The utility model relates to the field of textile materials science, namely to devices for determining and assessing the flexibility of fibers. The utility model is based on the task of simplifying the design of a device for assessing fiber flexibility. This task is achieved by the fact that in a device for assessing the flexibility of fiber of bast crops, containing a frame on which units with working bodies having rounded edges are fixed, one unit being stationary, and the other mounted on an axis with the ability to rotate relative to it to deflect the fiber sample, according to the utility model, the fixed unit is installed on a platform of electronic scales to evaluate flexibility in the form of a force arising during deflection, and has two cylindrical supports with two width limiters on each of them for laying a fiber sample with a constant width before testing; one of the working bodies of the movable unit is made in the form of a plate resting with its lower edge on a rigidly fixed roller on a rod, which can be rotated at a certain angle, fixed by a pointer on the rotary flywheel, while one of the ends of the plate is fixed on an axis with the possibility of relative rotation, and the other - free - has limiters on the lower edge of the plate to ensure a constant sample width and the ability to move vertically relative to the supports of the stationary unit and bend the fiber sample by a certain amount, and the axis of symmetry of the roller under the lower edge of the plate does not coincide with the center of symmetry of the rod, which ensures the presence of eccentricity required to raise or lower the plate by a certain amount. The proposed device for assessing the flexibility of bast fiber fiber does not require significant implementation costs, and its use is possible in solving practical problems of qualimetry and standardization of bast fibers.

Description

The utility model relates to the field of textile materials science, namely to devices for assessing the flexibility of fibers.

Known designs of devices for standard testing of bast fibers [1] do not provide the necessary accuracy in assessing the flexibility of the tested samples, since they require visual monitoring of the deflection of the free ends of the fibers. However, the deflection rate depends not only on the flexibility of the fiber, but also on the structure of the tested strand and the degree of adhesion of individual fiber complexes in it. The use of technical means of controlling boom deflections will lead to complication of the design of the known device, which is not advisable.

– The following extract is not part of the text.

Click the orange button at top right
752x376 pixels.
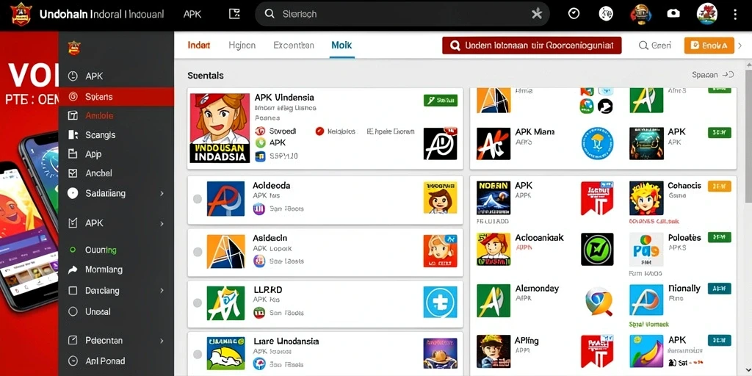pyautogui.click(x=709, y=46)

A device for assessing fiber flexibility is also known, containing a frame on which units with working bodies having rounded edges are fixed, one unit being stationary and the other mounted on an axis with the ability to rotate relative to it to deflect the fiber sample [2]. However, the known device has a disadvantage associated with the complexity of its design.

However, in its essence and the achieved result, the known device [2] is the closest to the claimed one and therefore it can be chosen as a prototype.

The technical objective of the proposed utility model is to simplify the design of the device for assessing the flexibility of the fiber.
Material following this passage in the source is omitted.